El Enano había entendido. Una suerte tener otra vez que disparar contra ese torrente de uniformes que avanzaban con fusiles y antorchas, una suerte no tener que seguir matando inocentes para salvarlos de la deshonra. Lo entendía, y, en medio de la fiebre y el frío, lo veía. Veía cómo los yagunzos exhaustos, que habían estado dando muertes piadosas, se frotaban las manos ampolladas y requemadas, dichosos de tener otra vez al frente a un enemigo claro, definido, flagrante, inconfundible. Podía ver esa furia que avanzaba matando lo que no había sido aún matado, quemando lo que faltaba por quemar.

—Pero estoy segura que él ni siquiera en ese momento lloró —dijo una de las Sardelinhas, y el Enano no supo si era la mujer de Honorio o de Antonio—. Los imagino a João Grande, al Padre Joaquim, llorando por tener que hacer eso con los inocentes. ¿Pero él? ¿Acaso lloró?

—Seguramente —susurró Antonio el Fogueteiro—. Aunque yo no lo vi.

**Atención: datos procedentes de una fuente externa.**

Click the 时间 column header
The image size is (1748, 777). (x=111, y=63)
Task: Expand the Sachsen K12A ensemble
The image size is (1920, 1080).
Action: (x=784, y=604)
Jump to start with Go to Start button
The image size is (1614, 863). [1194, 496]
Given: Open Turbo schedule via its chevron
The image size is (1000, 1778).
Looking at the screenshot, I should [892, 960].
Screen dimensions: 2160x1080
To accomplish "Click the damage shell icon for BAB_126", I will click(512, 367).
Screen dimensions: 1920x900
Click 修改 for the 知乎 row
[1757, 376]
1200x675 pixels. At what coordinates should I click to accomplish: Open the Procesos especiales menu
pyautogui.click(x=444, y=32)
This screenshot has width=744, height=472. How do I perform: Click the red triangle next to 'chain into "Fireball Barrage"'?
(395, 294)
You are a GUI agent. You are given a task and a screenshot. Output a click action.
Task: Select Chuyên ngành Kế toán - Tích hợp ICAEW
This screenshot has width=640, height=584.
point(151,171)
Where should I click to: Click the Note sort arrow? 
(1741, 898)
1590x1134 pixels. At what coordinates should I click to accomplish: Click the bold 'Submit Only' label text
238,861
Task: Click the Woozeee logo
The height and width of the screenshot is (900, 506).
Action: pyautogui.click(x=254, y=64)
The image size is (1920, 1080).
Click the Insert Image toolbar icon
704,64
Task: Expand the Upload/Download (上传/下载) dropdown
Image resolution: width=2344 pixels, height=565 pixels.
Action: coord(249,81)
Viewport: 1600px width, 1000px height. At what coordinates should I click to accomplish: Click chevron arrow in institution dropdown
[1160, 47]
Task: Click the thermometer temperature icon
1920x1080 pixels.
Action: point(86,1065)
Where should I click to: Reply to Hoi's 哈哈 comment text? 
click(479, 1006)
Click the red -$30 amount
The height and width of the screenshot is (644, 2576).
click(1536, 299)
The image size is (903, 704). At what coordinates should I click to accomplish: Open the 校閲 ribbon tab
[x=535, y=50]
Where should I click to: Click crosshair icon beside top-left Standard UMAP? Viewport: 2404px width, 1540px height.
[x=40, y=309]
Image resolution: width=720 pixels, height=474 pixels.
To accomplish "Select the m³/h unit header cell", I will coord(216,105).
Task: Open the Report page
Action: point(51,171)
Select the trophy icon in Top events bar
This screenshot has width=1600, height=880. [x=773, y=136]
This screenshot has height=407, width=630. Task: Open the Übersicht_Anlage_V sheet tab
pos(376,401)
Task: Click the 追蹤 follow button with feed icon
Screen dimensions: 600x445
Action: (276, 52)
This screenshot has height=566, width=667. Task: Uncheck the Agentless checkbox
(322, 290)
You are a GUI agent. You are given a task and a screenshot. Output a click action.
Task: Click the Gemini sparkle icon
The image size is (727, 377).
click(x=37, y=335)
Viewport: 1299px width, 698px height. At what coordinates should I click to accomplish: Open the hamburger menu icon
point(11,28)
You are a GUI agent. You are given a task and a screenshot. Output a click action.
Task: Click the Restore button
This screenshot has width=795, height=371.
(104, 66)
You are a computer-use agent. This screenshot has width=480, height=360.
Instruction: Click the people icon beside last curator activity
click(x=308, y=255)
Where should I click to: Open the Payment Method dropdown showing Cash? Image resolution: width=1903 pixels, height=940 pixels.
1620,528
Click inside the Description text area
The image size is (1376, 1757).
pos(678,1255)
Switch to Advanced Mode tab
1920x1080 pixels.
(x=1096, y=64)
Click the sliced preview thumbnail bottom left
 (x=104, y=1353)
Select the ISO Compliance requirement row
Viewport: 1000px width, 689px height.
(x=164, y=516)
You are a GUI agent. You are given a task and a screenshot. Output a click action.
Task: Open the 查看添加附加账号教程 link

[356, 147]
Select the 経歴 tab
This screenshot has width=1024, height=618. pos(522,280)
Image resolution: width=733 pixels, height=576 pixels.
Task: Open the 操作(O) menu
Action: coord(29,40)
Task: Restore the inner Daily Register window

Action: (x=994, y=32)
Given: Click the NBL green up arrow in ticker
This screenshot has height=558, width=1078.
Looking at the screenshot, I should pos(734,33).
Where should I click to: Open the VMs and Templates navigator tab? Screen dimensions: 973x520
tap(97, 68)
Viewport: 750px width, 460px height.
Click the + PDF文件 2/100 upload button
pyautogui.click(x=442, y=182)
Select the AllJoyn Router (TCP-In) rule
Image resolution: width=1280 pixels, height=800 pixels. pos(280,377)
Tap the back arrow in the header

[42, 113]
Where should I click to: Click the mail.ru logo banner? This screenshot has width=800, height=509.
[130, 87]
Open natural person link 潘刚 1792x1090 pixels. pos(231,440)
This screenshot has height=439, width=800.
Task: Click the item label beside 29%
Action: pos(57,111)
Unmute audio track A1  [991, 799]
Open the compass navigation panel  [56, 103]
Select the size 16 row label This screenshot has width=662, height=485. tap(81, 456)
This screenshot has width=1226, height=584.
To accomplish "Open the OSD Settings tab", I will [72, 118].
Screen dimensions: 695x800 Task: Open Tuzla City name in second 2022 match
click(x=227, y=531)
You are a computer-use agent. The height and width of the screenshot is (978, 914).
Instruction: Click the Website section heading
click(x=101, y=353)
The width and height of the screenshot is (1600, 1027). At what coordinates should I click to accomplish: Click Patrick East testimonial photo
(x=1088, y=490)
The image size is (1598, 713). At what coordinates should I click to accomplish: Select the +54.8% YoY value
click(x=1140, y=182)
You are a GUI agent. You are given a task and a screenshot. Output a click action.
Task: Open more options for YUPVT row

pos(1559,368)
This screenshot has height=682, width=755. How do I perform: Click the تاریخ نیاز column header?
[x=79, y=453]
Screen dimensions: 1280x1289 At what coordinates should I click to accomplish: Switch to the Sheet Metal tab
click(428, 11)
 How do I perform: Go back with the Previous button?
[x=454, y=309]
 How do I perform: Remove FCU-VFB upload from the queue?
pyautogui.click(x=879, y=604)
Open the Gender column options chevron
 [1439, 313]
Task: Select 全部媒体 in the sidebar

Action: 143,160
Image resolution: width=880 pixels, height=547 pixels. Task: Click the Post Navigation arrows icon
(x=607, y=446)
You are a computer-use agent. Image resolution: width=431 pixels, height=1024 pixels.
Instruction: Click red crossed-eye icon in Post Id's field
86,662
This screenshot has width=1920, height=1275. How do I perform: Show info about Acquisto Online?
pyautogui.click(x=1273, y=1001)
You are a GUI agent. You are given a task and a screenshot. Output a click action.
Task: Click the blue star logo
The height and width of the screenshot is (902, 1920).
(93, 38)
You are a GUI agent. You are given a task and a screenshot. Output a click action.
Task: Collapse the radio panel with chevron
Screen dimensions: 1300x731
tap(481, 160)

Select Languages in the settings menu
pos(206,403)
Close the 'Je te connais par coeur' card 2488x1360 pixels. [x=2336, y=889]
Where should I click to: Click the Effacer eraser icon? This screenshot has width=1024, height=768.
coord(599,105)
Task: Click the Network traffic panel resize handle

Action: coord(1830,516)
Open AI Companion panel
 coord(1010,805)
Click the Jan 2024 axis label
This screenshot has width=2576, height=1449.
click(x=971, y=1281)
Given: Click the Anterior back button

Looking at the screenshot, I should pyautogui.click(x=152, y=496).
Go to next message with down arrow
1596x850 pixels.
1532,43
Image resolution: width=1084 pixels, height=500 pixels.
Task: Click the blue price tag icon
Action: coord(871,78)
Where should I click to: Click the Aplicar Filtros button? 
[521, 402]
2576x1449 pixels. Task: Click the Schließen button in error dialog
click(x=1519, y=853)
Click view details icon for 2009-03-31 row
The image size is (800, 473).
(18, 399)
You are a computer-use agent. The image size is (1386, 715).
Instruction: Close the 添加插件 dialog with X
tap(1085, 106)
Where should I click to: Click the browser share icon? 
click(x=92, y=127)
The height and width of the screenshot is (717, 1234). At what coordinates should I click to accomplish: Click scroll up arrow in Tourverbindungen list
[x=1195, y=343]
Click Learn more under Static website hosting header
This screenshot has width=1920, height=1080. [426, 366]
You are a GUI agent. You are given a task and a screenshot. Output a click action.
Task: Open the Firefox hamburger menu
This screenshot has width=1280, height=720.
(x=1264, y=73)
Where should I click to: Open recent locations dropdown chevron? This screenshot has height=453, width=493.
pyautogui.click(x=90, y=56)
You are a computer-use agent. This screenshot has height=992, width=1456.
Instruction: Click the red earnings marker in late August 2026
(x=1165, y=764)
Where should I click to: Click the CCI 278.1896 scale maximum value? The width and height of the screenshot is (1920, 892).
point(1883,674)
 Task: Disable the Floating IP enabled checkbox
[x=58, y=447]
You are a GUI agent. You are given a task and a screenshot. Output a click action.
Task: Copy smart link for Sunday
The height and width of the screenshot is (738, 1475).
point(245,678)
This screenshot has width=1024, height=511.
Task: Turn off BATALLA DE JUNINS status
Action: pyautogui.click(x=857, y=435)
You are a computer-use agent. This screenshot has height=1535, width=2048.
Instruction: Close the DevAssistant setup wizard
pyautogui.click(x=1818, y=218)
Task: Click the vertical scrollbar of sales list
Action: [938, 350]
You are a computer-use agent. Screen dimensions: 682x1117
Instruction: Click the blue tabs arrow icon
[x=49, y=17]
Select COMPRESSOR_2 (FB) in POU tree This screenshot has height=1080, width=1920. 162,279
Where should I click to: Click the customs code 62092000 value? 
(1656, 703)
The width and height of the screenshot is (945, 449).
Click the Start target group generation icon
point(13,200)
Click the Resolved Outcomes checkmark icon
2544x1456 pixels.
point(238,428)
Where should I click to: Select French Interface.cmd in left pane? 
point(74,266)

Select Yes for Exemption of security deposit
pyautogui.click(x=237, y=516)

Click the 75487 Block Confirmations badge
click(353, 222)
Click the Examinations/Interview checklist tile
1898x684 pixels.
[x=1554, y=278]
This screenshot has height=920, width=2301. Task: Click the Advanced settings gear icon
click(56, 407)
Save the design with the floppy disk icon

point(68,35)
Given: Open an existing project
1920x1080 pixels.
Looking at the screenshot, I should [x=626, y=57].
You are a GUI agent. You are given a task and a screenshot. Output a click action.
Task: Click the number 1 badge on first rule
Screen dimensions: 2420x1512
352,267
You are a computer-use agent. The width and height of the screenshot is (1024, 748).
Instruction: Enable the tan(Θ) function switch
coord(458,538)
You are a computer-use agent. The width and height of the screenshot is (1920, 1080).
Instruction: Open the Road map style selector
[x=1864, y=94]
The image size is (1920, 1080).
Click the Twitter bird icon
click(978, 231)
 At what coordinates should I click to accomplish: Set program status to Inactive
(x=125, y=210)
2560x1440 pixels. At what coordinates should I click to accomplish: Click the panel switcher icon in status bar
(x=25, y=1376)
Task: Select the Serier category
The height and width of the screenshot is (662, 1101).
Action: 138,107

—Nadie vio llorar nunca a João Abade —dijo la misma Sardelinha.

—Nunca lo quisiste —murmuró, con decepción, Antonio Vilanova y el Enano supo entonces cuál de las hermanas hablaba: Antonia.

—Nunca —admitió ésta, sin ocultar su rencor—. Y menos después de ahora. Ahora que sé que acabó, no como João Abade sino como João Satán. El que mataba por matar, robaba por robar y se complacía en hacer sufrir a la gente.

Hubo un silencio espeso y el Enano sintió que el miope se había asustado. Esperó, tenso.

—No quiero oírte decir eso nunca más —murmuró, despacio, Antonio Vilanova—. Eres mi mujer desde hace años, desde siempre. Hemos pasado todas las cosas juntos. Pero si te oigo repetir eso, todo se acabaría. Tú te acabarías también.

Temblando, sudando, contando los segundos, el Enano esperó.

—Juro por el Buen Jesús que no lo repetiré nunca más —balbuceó Antonia Sardelinha.

—Yo vi llorar a João Abade —dijo entonces el Enano. Le entrechocaban los dientes y las palabras le salían a espasmos, masticadas. Hablaba con la cara aplastada contra el pecho de Jurema—. ¿No se acuerdan, no se los dije? Cuando oyó la Terrible y Ejemplar Historia de Roberto el Diablo.

—Era hijo de un Rey y al nacer él su madre ya tenía los cabellos blancos —recordó João Abade—. Nació por un milagro, si se llaman también milagros los del Diablo. Ella había hecho pacto para que Roberto pudiera nacer. ¿No es ése el comienzo?

—No —dijo el Enano, con una seguridad que provenía de toda una vida contando esa historia que ya no se acordaba cuándo ni dónde había aprendido y que él había llevado y traído por los pueblos, referido cientos, miles de veces, alargándola, acortándola, embelleciéndola, entristeciéndola, alegrándola, dramatizándola, de acuerdo al estado de ánimo del cambiante auditorio. Ni João Abade podía enseñarle a él el comienzo—. Su madre era estéril y vieja y tuvo que hacer pacto para que Roberto naciera, sí. Pero no era hijo de Rey sino de Duque.